Hi you. Welcome home.
finally. what happened to the rain. boo sun. :(
It's going moment-to-moment clouds vs. sun here. I'm staying on the couch and pretending it's raining.
How're you?
ok. :)
You're quick on the draw. :)
Or maybe knows that God is the One running things. So instead of worrying, she does what she's supposed to do, which is build webs even when the rains and winds come. God cares for the sparrows, the spiders and you :-)
i like this post
I think I live most of my life as apparently oblivious as the spider... or I keep TRYING to... I'm not sure which it is.

sorry about the confusion this morning...

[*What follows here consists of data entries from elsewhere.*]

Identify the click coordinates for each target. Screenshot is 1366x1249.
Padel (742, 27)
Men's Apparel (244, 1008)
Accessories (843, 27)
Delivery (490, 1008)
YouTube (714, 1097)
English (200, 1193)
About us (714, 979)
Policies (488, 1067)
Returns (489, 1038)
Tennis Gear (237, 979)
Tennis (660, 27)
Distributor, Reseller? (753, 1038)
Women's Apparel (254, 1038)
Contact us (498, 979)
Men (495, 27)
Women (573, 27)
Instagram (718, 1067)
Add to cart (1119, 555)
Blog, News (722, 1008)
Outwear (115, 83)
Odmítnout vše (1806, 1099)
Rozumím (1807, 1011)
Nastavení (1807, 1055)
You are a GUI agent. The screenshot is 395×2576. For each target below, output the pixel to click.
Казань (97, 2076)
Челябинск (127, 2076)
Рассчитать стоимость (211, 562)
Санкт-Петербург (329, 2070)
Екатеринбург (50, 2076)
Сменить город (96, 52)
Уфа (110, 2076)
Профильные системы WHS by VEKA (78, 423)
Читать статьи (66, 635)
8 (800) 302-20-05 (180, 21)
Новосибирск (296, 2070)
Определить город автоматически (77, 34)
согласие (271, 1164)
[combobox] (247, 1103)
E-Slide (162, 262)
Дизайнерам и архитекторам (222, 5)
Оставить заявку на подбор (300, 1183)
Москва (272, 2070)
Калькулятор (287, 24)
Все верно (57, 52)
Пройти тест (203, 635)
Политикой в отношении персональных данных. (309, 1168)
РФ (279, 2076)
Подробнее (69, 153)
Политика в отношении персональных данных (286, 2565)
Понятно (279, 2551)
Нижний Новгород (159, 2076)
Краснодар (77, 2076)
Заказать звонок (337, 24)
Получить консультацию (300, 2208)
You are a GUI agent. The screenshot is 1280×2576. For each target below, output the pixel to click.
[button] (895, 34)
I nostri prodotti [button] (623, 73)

Who is going to look after the Spider? God looks out for it, he created it afterall. But more importantly, he created you in his image. The spider cannot ever compare to you. He wants to take care of you. Don't worry about the long term, worry about today and only today since tomorrow will bring its own troubles. Trust God in the here and now, then worry about tomorrow when you come to that bridge. I believe in Matthew 6, Jesus says that.

Trust God now, and let him guide you one step at a time. David said the Lord was the lamp at his feet guiding him step by step. Not the light at the end of the tunnel revealing everything. Eventually, God will show you, but only when he is ready. Don't worry. God will take care of you, once you let him.